[Saved data entries]
>>>>>
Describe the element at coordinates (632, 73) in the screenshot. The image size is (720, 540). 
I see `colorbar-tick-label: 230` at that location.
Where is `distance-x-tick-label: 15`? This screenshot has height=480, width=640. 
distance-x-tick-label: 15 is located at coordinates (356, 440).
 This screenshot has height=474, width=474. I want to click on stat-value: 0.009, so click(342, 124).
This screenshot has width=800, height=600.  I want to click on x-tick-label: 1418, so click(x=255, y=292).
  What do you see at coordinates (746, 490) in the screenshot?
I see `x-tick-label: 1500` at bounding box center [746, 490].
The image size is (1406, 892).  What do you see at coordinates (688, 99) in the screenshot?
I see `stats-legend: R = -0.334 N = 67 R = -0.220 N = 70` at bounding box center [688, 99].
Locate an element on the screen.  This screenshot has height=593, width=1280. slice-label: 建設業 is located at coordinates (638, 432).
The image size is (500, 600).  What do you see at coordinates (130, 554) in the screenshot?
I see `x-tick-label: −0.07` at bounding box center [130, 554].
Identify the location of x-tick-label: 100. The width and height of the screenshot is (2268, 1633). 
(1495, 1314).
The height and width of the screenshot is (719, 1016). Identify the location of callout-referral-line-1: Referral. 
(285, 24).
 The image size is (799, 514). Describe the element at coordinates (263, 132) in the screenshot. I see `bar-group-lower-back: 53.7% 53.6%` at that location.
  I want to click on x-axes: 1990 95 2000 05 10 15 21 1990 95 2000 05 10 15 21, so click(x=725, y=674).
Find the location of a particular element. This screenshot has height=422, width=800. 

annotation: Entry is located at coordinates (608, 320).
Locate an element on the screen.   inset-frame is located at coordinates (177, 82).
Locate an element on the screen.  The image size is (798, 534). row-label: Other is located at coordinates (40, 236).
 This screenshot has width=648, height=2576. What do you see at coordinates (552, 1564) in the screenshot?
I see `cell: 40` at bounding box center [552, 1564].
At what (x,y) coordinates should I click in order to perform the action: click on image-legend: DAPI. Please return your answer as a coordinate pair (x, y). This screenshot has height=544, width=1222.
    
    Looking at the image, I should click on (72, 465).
<<<<<
**EXERCISE DETAILS:**
Rewrite all the saved data entries with "Find an element on the screen" in place of every "Locate an element on the screen", keeping everything else the same.

**ANSWER TO THIS PROBLEM:**
Describe the element at coordinates (632, 73) in the screenshot. The image size is (720, 540). 
I see `colorbar-tick-label: 230` at that location.
Where is `distance-x-tick-label: 15`? This screenshot has height=480, width=640. 
distance-x-tick-label: 15 is located at coordinates (356, 440).
 This screenshot has height=474, width=474. I want to click on stat-value: 0.009, so click(342, 124).
This screenshot has width=800, height=600.  I want to click on x-tick-label: 1418, so click(x=255, y=292).
  What do you see at coordinates (746, 490) in the screenshot?
I see `x-tick-label: 1500` at bounding box center [746, 490].
The image size is (1406, 892).  What do you see at coordinates (688, 99) in the screenshot?
I see `stats-legend: R = -0.334 N = 67 R = -0.220 N = 70` at bounding box center [688, 99].
Find an element on the screen.  This screenshot has height=593, width=1280. slice-label: 建設業 is located at coordinates (638, 432).
The image size is (500, 600).  What do you see at coordinates (130, 554) in the screenshot?
I see `x-tick-label: −0.07` at bounding box center [130, 554].
Identify the location of x-tick-label: 100. The width and height of the screenshot is (2268, 1633). 
(1495, 1314).
The height and width of the screenshot is (719, 1016). Identify the location of callout-referral-line-1: Referral. 
(285, 24).
 The image size is (799, 514). Describe the element at coordinates (263, 132) in the screenshot. I see `bar-group-lower-back: 53.7% 53.6%` at that location.
  I want to click on x-axes: 1990 95 2000 05 10 15 21 1990 95 2000 05 10 15 21, so click(x=725, y=674).
Find the location of a particular element. This screenshot has height=422, width=800. 

annotation: Entry is located at coordinates (608, 320).
Find an element on the screen.   inset-frame is located at coordinates (177, 82).
Find an element on the screen.  The image size is (798, 534). row-label: Other is located at coordinates (40, 236).
 This screenshot has width=648, height=2576. What do you see at coordinates (552, 1564) in the screenshot?
I see `cell: 40` at bounding box center [552, 1564].
At what (x,y) coordinates should I click in order to perform the action: click on image-legend: DAPI. Please return your answer as a coordinate pair (x, y). This screenshot has height=544, width=1222.
    
    Looking at the image, I should click on (72, 465).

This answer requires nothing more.